Continue reading for more on today's market, including:

  • SolarEdge stock brushes off a bull note.
  • With earnings on the horizon, is PGR a buy?
  • Plus, LULU options volume surging after earnings; Disney+ updates are boosting the equity; and more on SRG's fall on the charts.

Midday Market Stats December 11

Following an earnings and revenue beat, Lululemon Athletica Inc (NASDAQ:LULU) is one stock seeing an incredible amount of options activity today.
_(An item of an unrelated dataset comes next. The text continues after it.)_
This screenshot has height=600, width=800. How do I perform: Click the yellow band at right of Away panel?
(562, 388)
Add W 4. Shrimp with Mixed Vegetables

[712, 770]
With the CFO saying the company's upcoming quarter would see more moderate online sales, the equity was last seen down 6.2% to trade at $345.89. So far today, 32,000 calls and 22,000 puts have already crossed the tape -- 10 times the intraday average and volume pacing in the 99th percentile of its annual range. Most popular by far is the weekly 12/11 340-strike put, followed by the December 350 put, with new positions being opened at both. Longer term, Lululemon stock has tacked on 97.6% in the last nine months.

Meanwhile, one stock surging on the New York Stock Exchange (NYSE) today is Walt Disney Co (NYSE:DIS), last seen up 10.2% at a new all-time high of $178.52, after the company announced a slew of new movies and shows for its thriving Disney+ streaming service, and an estimate subscriber growth of up to 260 million by 2024. Members are also going to see a $1 monthly price increase for the platform. DIS is now up 18.4% year-to-date.

At the other end of the NYSE, Seritage Growth Properties (NYSE:SRG) is down 12.7% to trade at $14.96, after the company's CEO Benjamin W. Schall announced he will be resigning in favor of another opportunity. SRG is now down 61.3% in 2020, with the equity poised to close below its 20-day moving average for the first time since Nov. 6.